SOURCE EXTRACT:
Generalization of the Four Causes Beyond Physical Things #

Aristotle extends the concept of cause far beyond material production:

  • Parts as matter: Soldiers are the “matter” of an army; syllables are the “matter” of speech; the nine orders of angels function as “parts” of the angelic realm
  • Definition and form: In a definition, the genus and differences that compose it function like matter and form; the whole definition is like the form of what is defined
  • Logic and causation: In a syllogism, the premises contain the “matter” (parts of the conclusion), while the middle term B functions like the “mover” uniting C and A; the middle term is compared to energeia (energy/actuality)
  • Fire as example: Fire exemplifies being both matter and mover simultaneously

Berquist emphasizes that matter is used “in a very broad and loose sense” when speaking of parts in abstract domains, but these parts retain something essential to matter: they are “that from which something comes to be.”

The Three Ways to Divide Causes into Two and Two #

Division 1: Matter & Form vs. Mover & End

  • Basis: Intrinsic vs. extrinsic causes
  • Intrinsic causes (matter and form) are in the thing
  • Extrinsic causes (mover and end) are outside the thing

Division 2: Matter & Mover vs. Form & End

  • Basis: Beginning causes vs. end causes (temporal order)
  • Matter and mover operate at the beginning—the carpenter and wood exist at the start of making a chair
  • Form and end exist at the end—the shape and the function of sitting are fulfilled in the finished product
  • This division reflects how the pre-Socratic philosophers (especially Pythagoras) focused on matter and mover as causes, since they viewed cause as beginning (archē)

Division 3: Form & Mover vs. Matter & End

  • Basis: Actuality (actus)
  • Form is act; mover acts only insofar as it is an act (“every agent acts insofar as it is an act”)

INFORMATION SHOWN:
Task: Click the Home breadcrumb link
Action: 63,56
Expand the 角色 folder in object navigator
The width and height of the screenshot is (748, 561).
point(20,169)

ACTIVITY LIST:
A) In the text on Aristotle's four causes, what basis is given for the division that sets matter and form against mover and end?
B) Write the next part of the text on Aristotle's four causes, picking up from the point where it stops.

TASK-BY-TASK RESULTS:
A) The division is based on intrinsic versus extrinsic causes.

B)
  • The end is also an act (the completion aimed at)
  • Matter and end seem disparate when viewed alone, but can be united in definition:
    • A definition can be expressed by its end: “A knife is a tool for cutting”
    • A definition can be expressed by its matter/parts: “A knife is composed of a blade and handle”
    • These can be demonstrated one from the other and combined: “A knife is a tool composed of a blade and handle for the sake of cutting”

Four Ways to Divide One Cause Against Three #

Matter vs. Form, Mover, End

  • Reason for distinction: Matter is substantial potentiality; the other three are aspects of actuality
  • Form is act; mover acts insofar as it is act; end (as completion) is act
  • This distinction is crucial for understanding God as cause: God is pure act (actus purus) and therefore cannot be a material cause
  • Matter is essentially imperfect (potential); the other causes relate to perfection and actuality

Mover vs. Matter, Form, End

  • Reason for distinction: The mover is responsible for becoming (coming into being); the other three describe what is or what the thing consists of
  • When describing an existing chair, we identify its matter, form, and end, but the mover (carpenter) may be absent
  • This division appears in Aristotle’s biological works: the Parts of Animals discusses matter, form, and end; the Generation of Animals emphasizes the mover (reproduction)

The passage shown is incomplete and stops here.